El nuevo mapa busca ofrecer una representación “equitativa” de las regiones del globo, especialmente de África. Según el texto, las distorsiones del mapa actual han provocado que África sufra una “minimización simbólica” en el imaginario colectivo.
EEUU, el único que votó en contra
Actualmente, gran parte de los mapas mundiales se basan en la proyección de Mercator, creada por el cartógrafo europeo Gerardus Mercator en 1569. Esta proyección es muy utilizada en la navegación, ya que las líneas norte-sur mantienen rumbos constantes y precisos con respecto al ecuador.
Sin embargo, resulta menos útil como mapa mundial debido a la distorsión de la escala: los países más alejados del ecuador parecen desproporcionadamente más grandes que los más cercanos. Por ejemplo, en la proyección de Mercator, Groenlandia parece mayor que el continente sudamericano y de tamaño similar a África.
En realidad, Groenlandia tiene aproximadamente el mismo tamaño que la República Democrática del Congo, mientras que África es 14 veces mayor que Groenlandia.

Estados Unidos se muestra mucho más grande de lo que es. En este mapa se compara las dimensiones y los tamaños en los mapas, tanto al que se usa hoy como el aprobado en Naciones Unidas.
Algunos críticos de la proyección de Mercator sospechan que se ha seguido utilizando ampliamente porque amplía y sitúa en el centro a Europa —así como a otras regiones occidentales como América del Norte—, perpetuando así ideas de superioridad europea.

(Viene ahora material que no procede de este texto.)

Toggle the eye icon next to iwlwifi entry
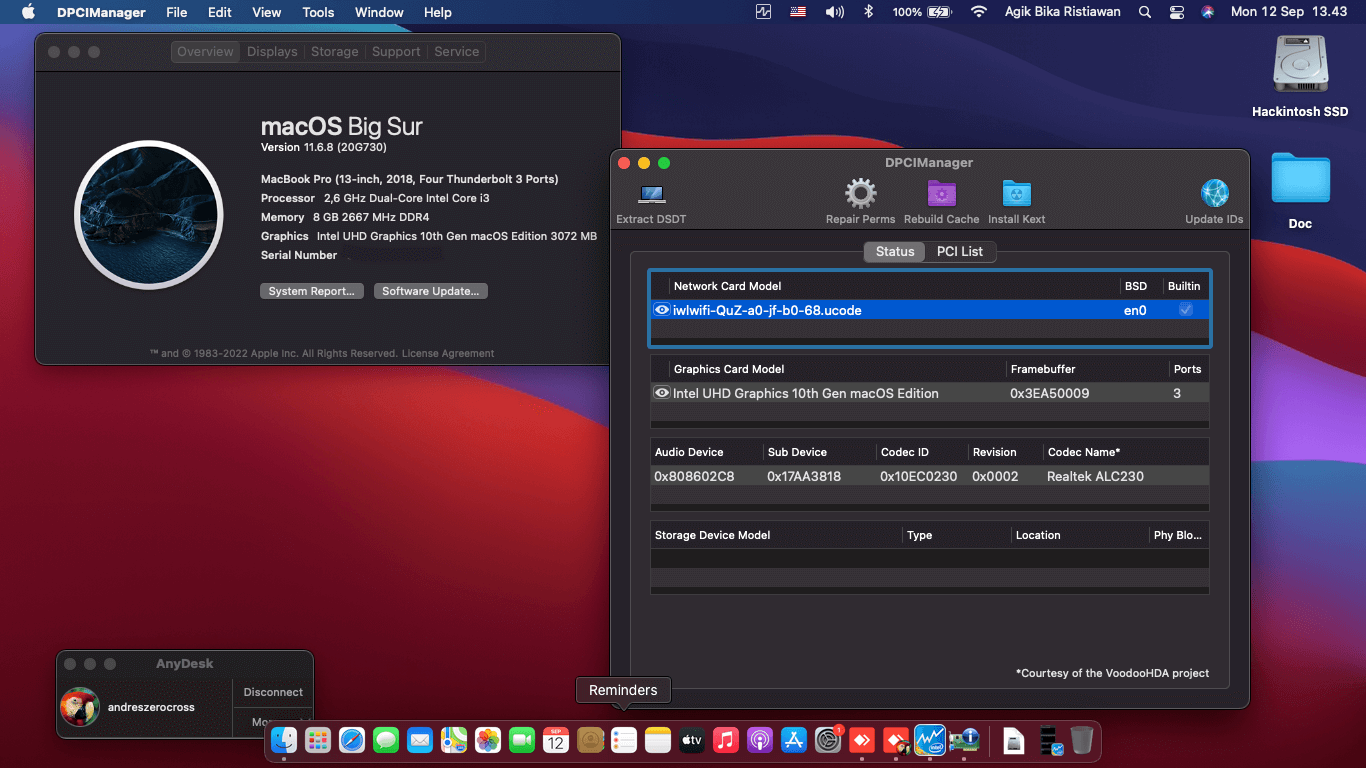This screenshot has width=1366, height=768. coord(662,310)
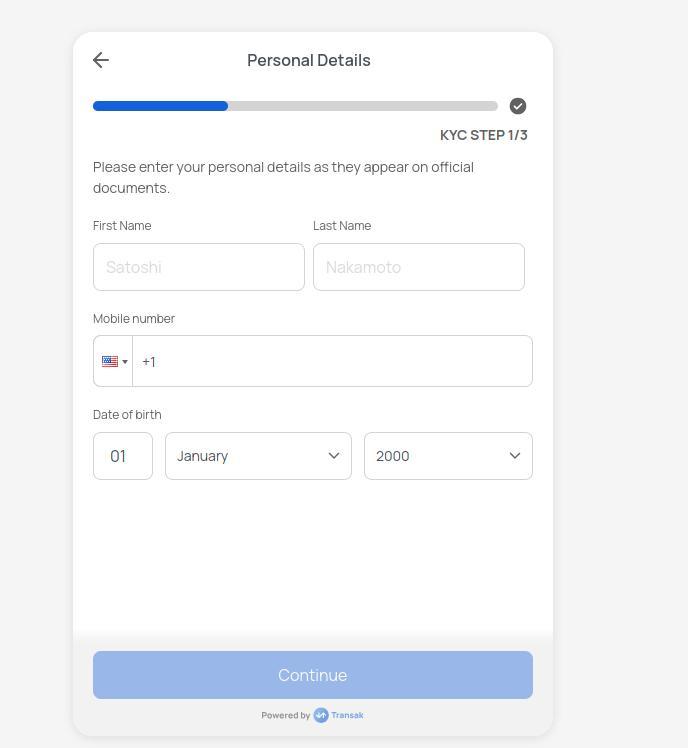
Task: Click the Date of birth label
Action: point(127,415)
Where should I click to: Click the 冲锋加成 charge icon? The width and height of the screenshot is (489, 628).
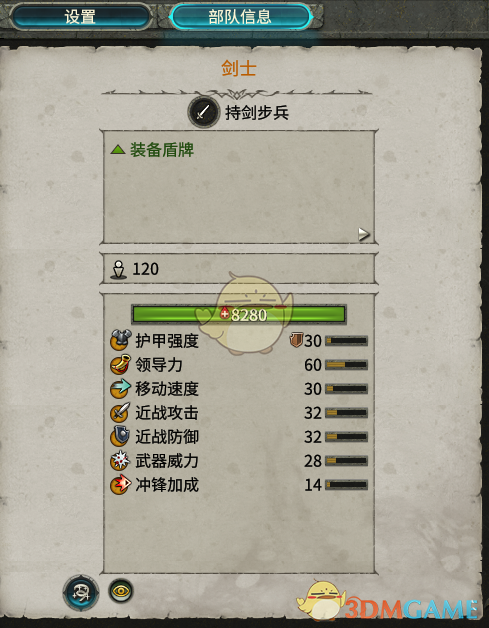coord(121,485)
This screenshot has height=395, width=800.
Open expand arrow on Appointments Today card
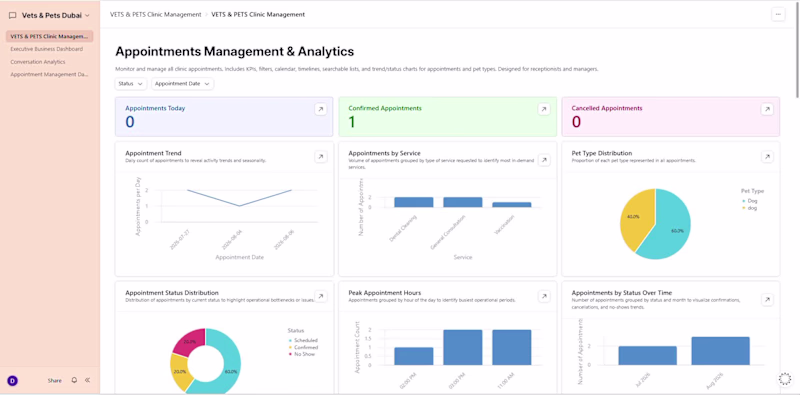point(320,109)
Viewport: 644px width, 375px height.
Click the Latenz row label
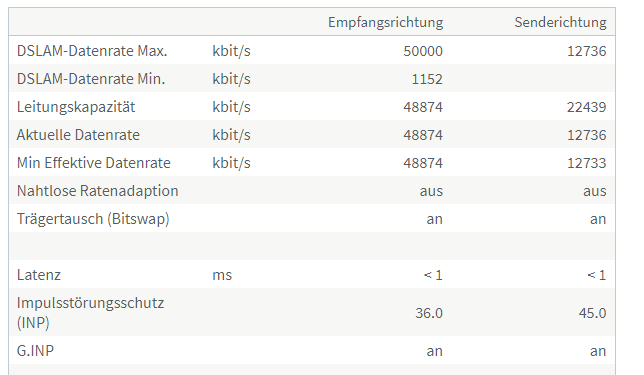(x=39, y=275)
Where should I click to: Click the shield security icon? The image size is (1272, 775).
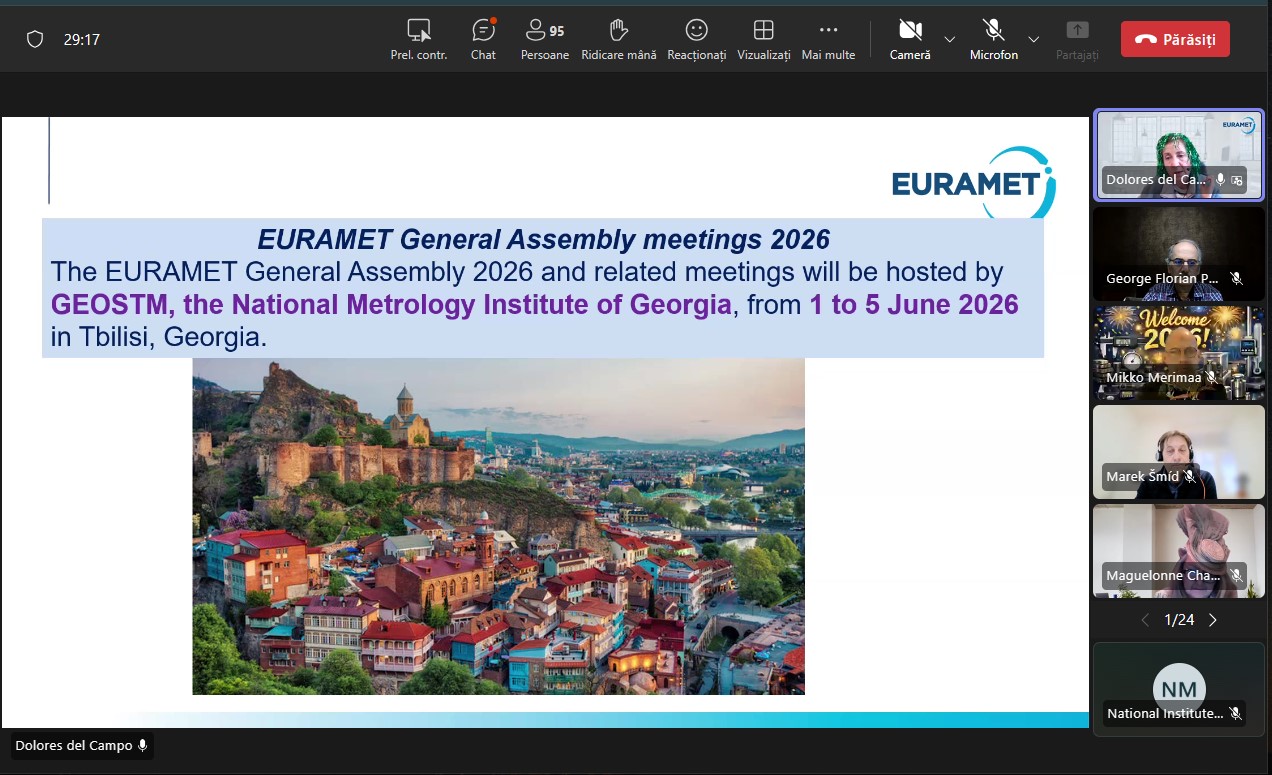(x=35, y=40)
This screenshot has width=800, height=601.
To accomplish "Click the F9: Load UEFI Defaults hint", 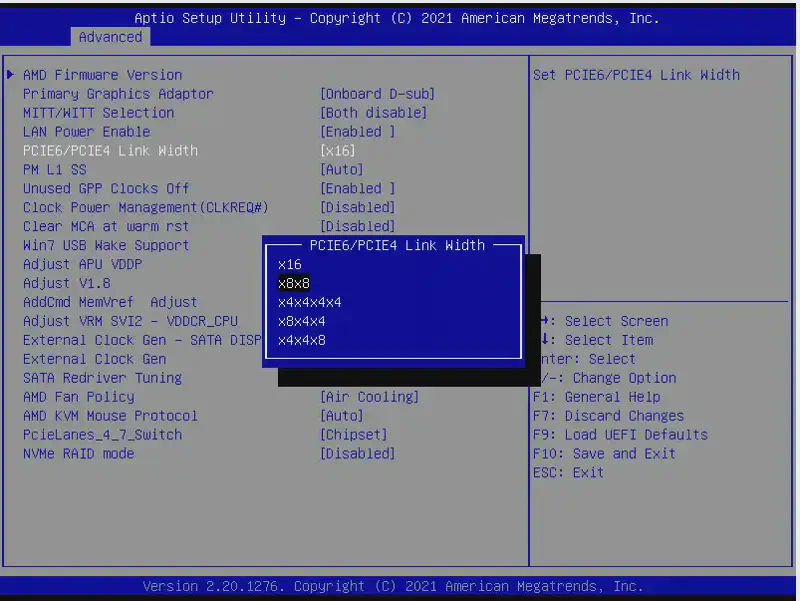I will tap(620, 435).
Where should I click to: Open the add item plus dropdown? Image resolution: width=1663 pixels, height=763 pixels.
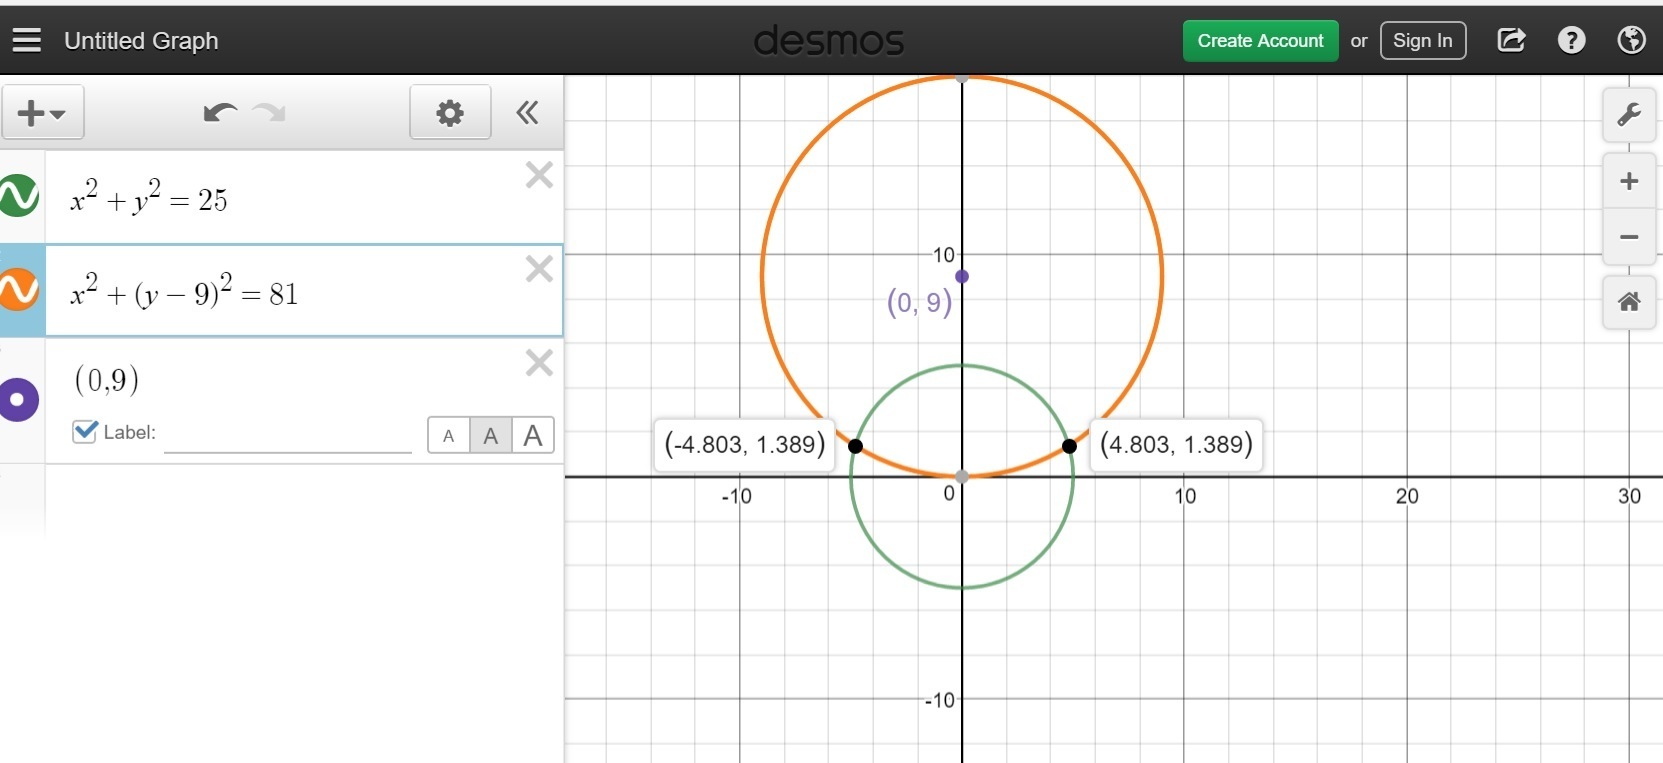pos(42,112)
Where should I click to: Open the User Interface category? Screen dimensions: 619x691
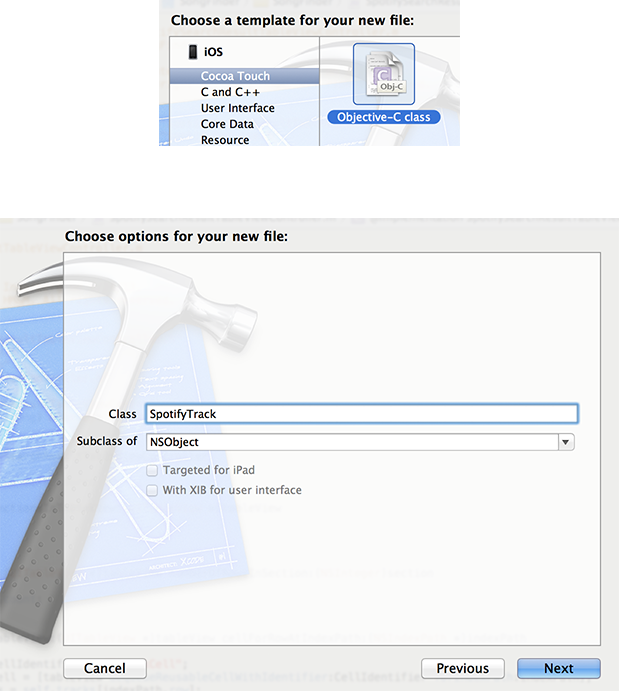(237, 108)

El proyecto de resolución de la ONU señala “con preocupación que esta distorsión contribuye a minimizar el tamaño percibido de África, América Latina y el sur de Asia, y a perpetuar una visión desequilibrada del mundo”.
Añade que dichas distorsiones también “contribuyen a minimizar la magnitud de las realidades socioeconómicas, las necesidades de infraestructura, el potencial de desarrollo y la prosperidad de las regiones del sur, y pueden alimentar prejuicios en los ámbitos medioambiental, geopolítico y de seguridad”.